There wasnt one presentation i didn't get a kill on :) ,  Yes some were just chips of the side of the clay, but i could understand why.

I listened to the advice given at my gun fit, slowed myself down,   moved my pickup points,  made sure my head was well down on the stock

and identifed my kill zone before i called pull

I felt really happy with the kills, and the misses,  i know why,  i just need to work on the how.. :)

:santa:

 
Dont worry Charles... Its just new gun syndrome....it will pass soon enough, happens to all of us in one way or another. Just get out and enjoy the gun,it will soon sort itself out!

 
Have you ever used  coach?  Quite often a session with a coach will highlight some easy to fix issues like stopping the gun, lifting your head, not following through, rifling the shot, wrong pick up or kill points or some combination of issues and get you back on track.

 
from my experience one of two things happen

you start to improve and think this is going well and start to try to keep it going. It doesn't because you are now trying to hard.

or

it ain't going as well as you would like so you try and make it happen. It doesn't because you are trying to hard.

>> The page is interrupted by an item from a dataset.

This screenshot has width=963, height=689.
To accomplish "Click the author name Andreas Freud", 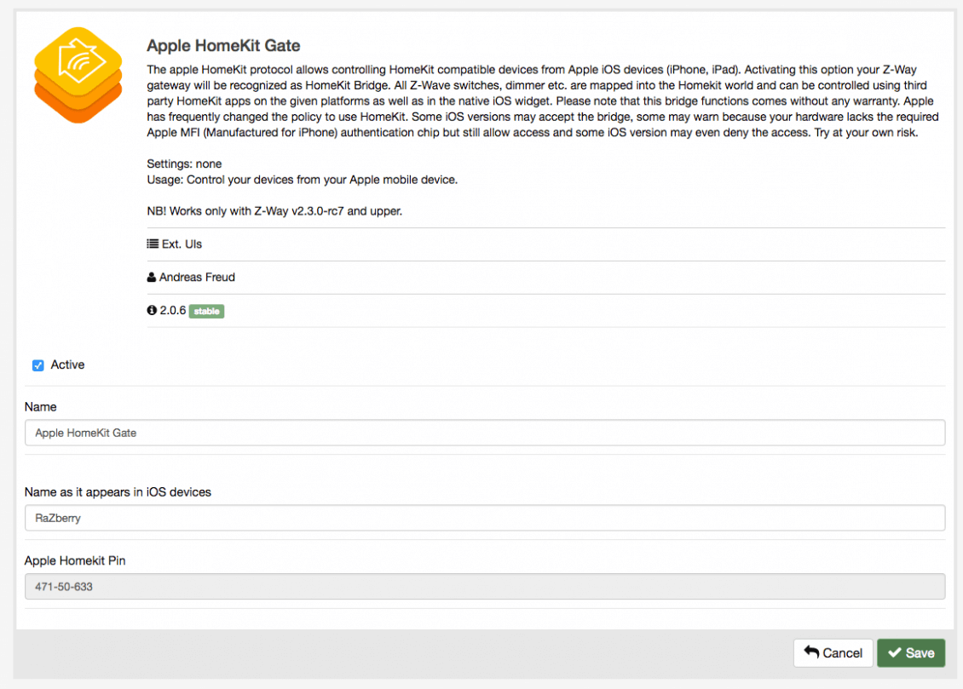I will (199, 278).
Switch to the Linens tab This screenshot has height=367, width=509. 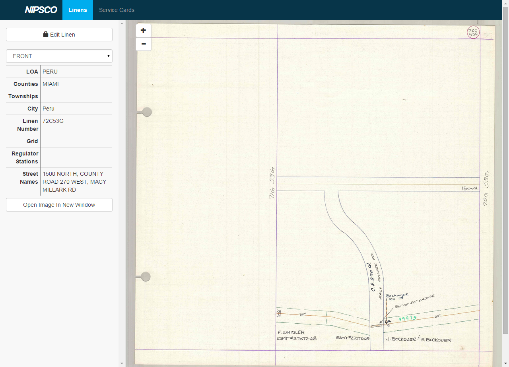tap(78, 10)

either way Imo the more you try the less instinctive you shoot and the worse the outcome.

thickoes shoot better scores than over analytical minds. There I have said it and there ain't no going back but love it

 
My view on this is that, usually, for me anyway, my dips in form come when something away from shooting is bothering me. Not enough to be wanting to stop, but enough that they take over the instinctive and emotional side of my brain. I think that I then start to measure and overthink using the deliberate measuring side of my brain. 

I know everyone says focus, but shooting (lead at least) is instinctive. It just kind of happens like catching a ball. You don't focus on method and process and stuff. You instinctively stick your hand in the right place to intercept the ball.

If you have the basics dialled in and you can regularly hit a given percentage on the same targets, you don't suddenly become rubbish. Something else is going on. 

My job causes lots of peaks and troughs of stress and I've got to a point where on the run up to the year end I may as well give up. 

Just my opinion on how my brain works, but I have seen it in shooting buddies too. Usually a bad run of form coincides with something somewhere in your life bothering you.